Creo estar más emocionado que los mismos novios. Pero sus padres –los cuatro- me miran con extrañeza y casi diría que hasta con rencor. Seguramente piensan que he estado muy distraído durante la ceremonia. Ha sido mi actitud exterior la que quizá les haya hecho pensar que no he estado realmente con ellos, sino en otra parte: en la luna, por decir un lugar. Y, sin embargo, nunca había estado más cerca de alguien que con estos jóvenes que ahora se tal vez se preguntaban por qué me habían elegido a mí, precisamente a mí, para…
¿Cómo no había pensado con más detenimiento en este misterio? Jesús elevó a rango de sacramento la unión definitiva entre el hombre y la mujer para que éstos, celebrándolo, vayan todavía más allá y piensen en Dios, que nos ama así: con un amor que ni se arrepiente ni vacila.
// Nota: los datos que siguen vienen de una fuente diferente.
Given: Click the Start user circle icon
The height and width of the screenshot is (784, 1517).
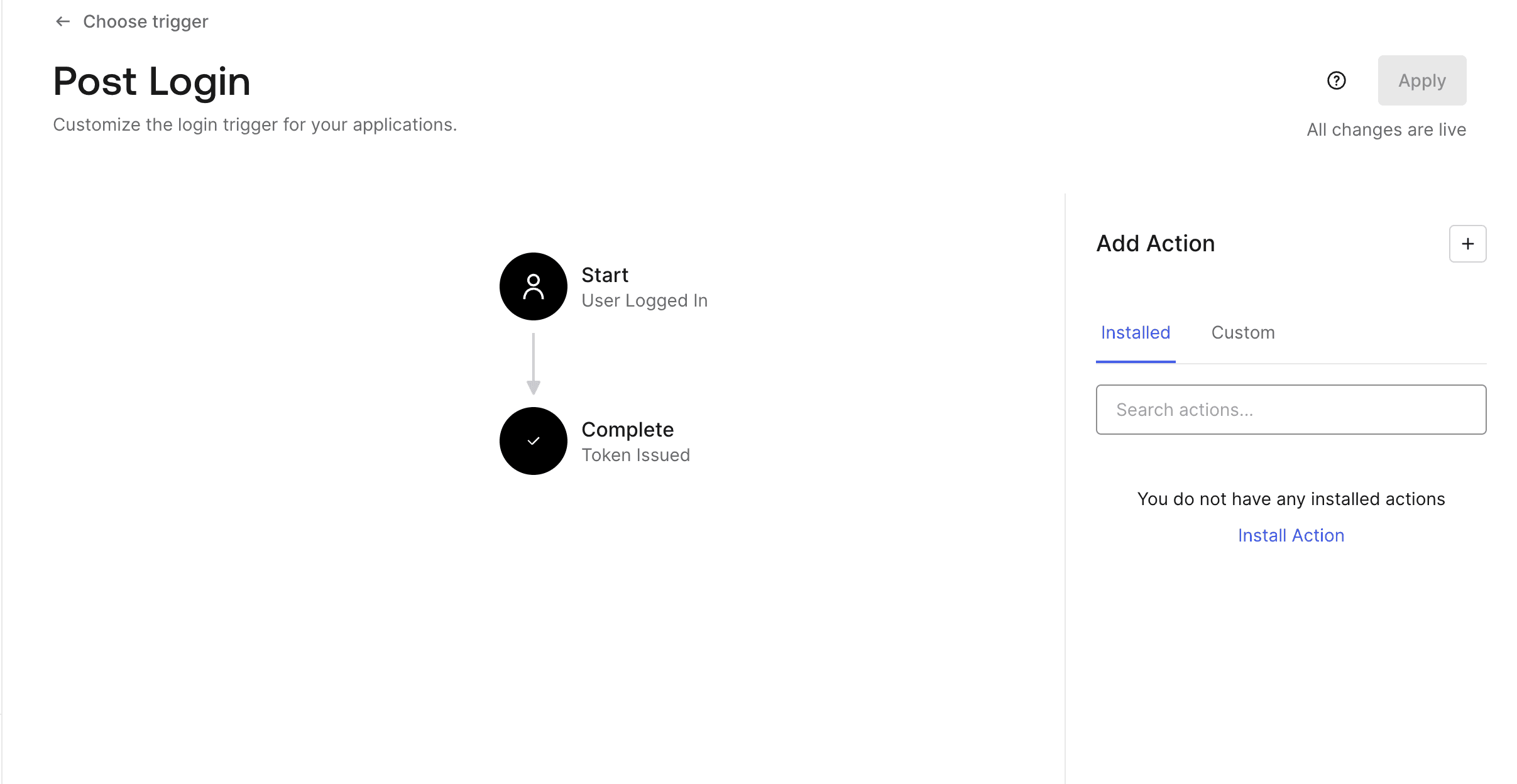Looking at the screenshot, I should [533, 286].
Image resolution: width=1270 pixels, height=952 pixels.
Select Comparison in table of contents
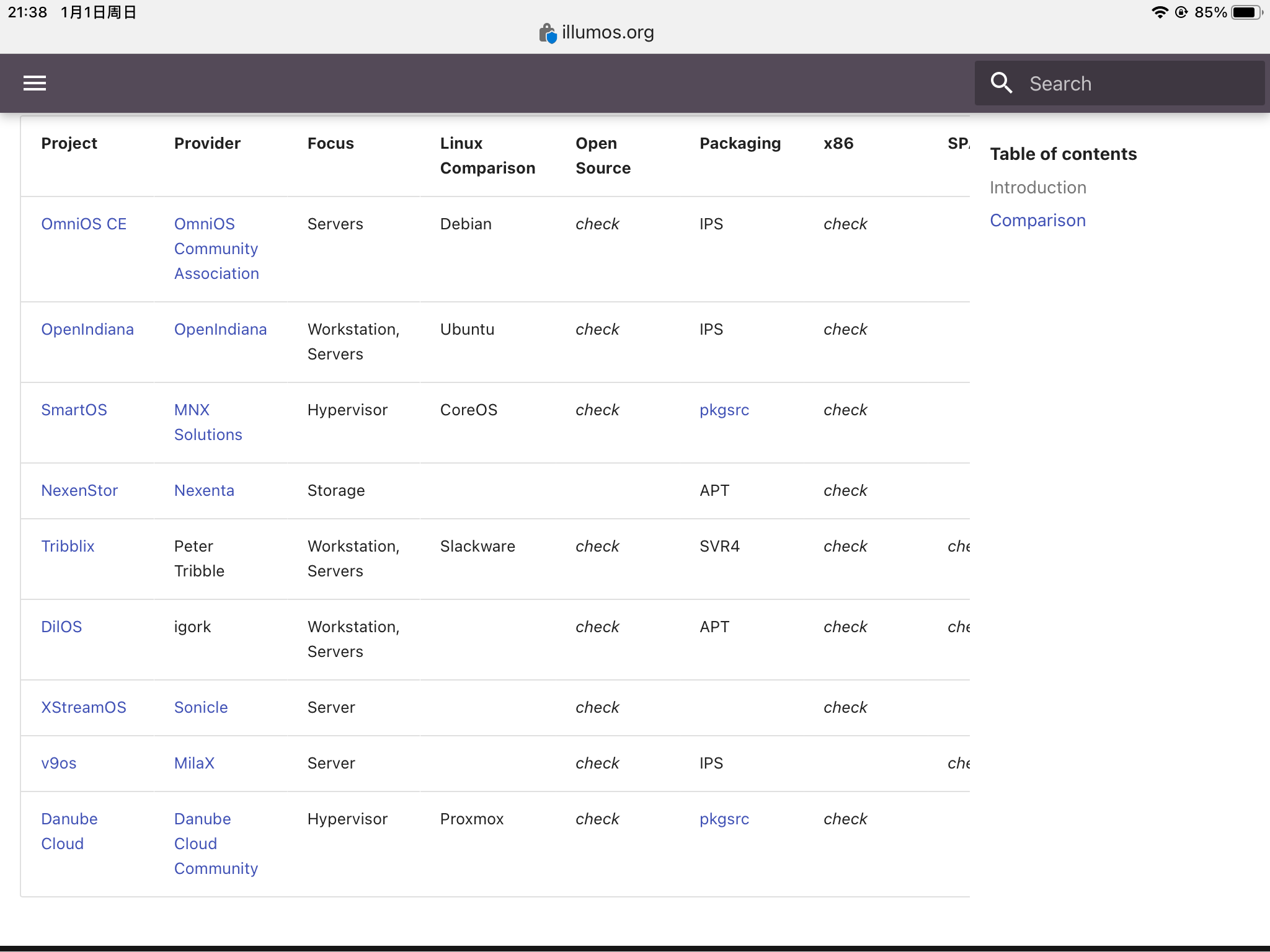1037,221

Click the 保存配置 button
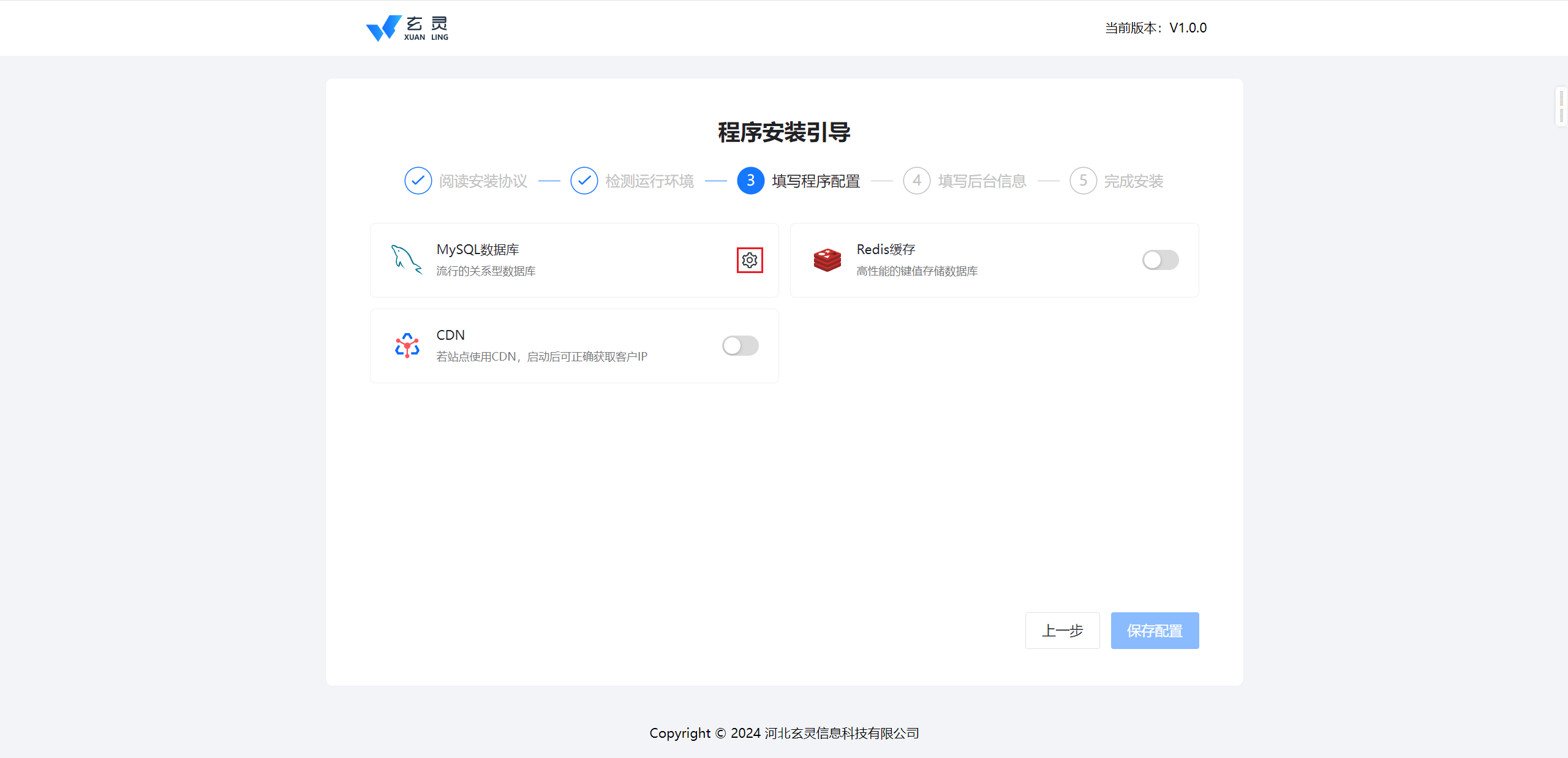pyautogui.click(x=1155, y=631)
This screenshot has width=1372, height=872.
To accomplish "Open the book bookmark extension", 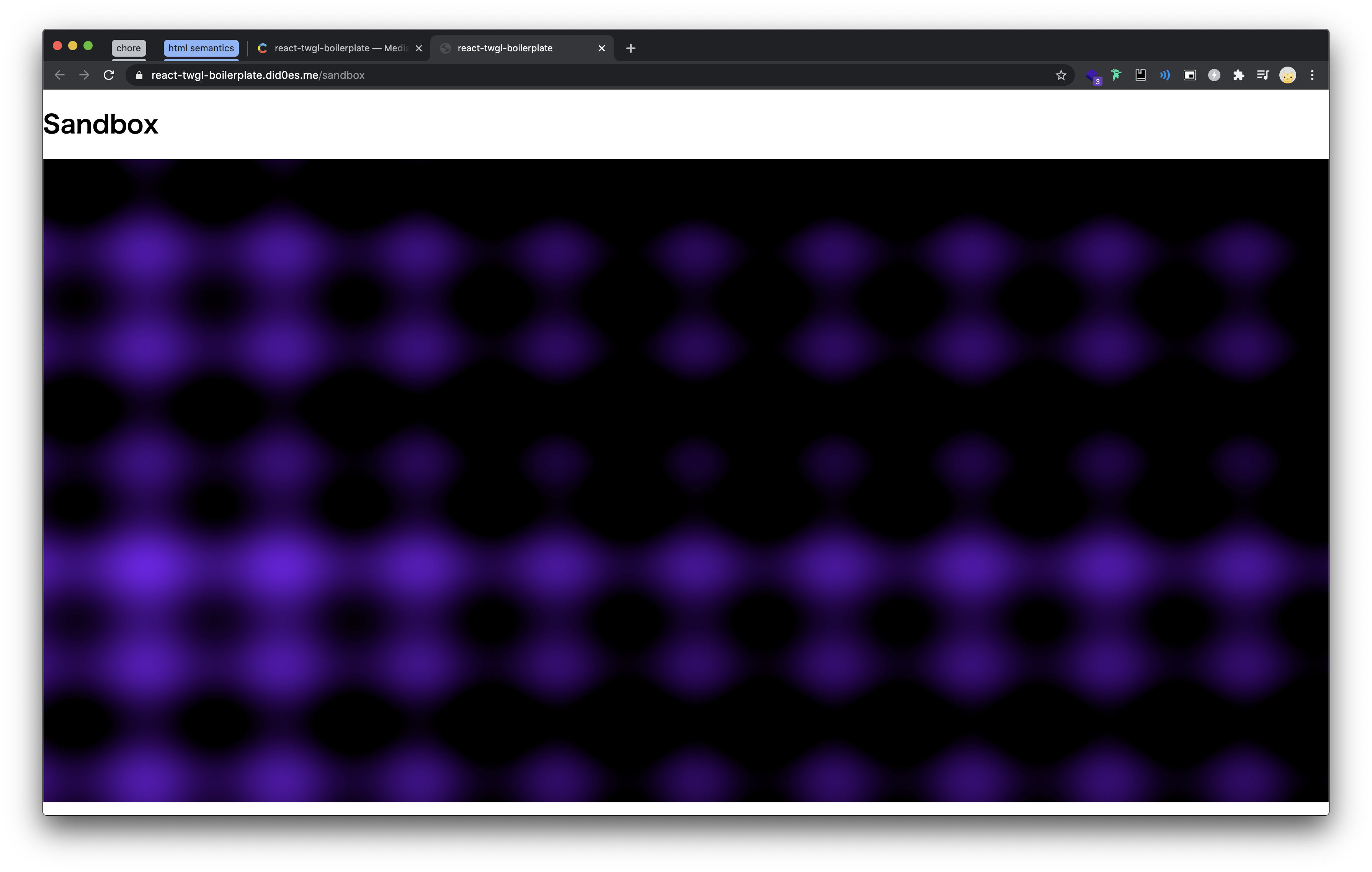I will tap(1141, 75).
Todo lo podemos temer, menos que Dios deje de querernos. «Podrán desaparecer las colinas y los montes, pero mi amor por ti no desaparecerá». ¿Y no es esto justamente lo que hemos recordado, lo que hemos celebrado hoy? ¡No se enojen, amigos! Enseguida estoy con ustedes.
Mientras coloco los dones sobre el altar, sigo pensando: «No hay historia de amor más bella que la del alma con su Dios. ¿Acaso el verdadero matrimonio sea sólo éste? Sí, quizá sea así, de manera que el matrimonio que acabamos de celebrar no sea, en el fondo, más que una imagen pálida –aunque visible y real- de aquél.
Y cuando termino la Misa y los padres de la novia se me acercan para darme las gracias por haber venido de lejos únicamente para celebrarla, me dicen sonrientes:
-Estuvo muy bonita la ceremonia, ¿verdad? ¡No lo niegue! Se le veía a usted emocionado.
Emocionado, sí, esa es la palabra: pero no era por las flores que ellos mismos habían mandado colocar a todo largo y ancho de la iglesia, sino únicamente por esos pensamientos míos que ya conoce el lector.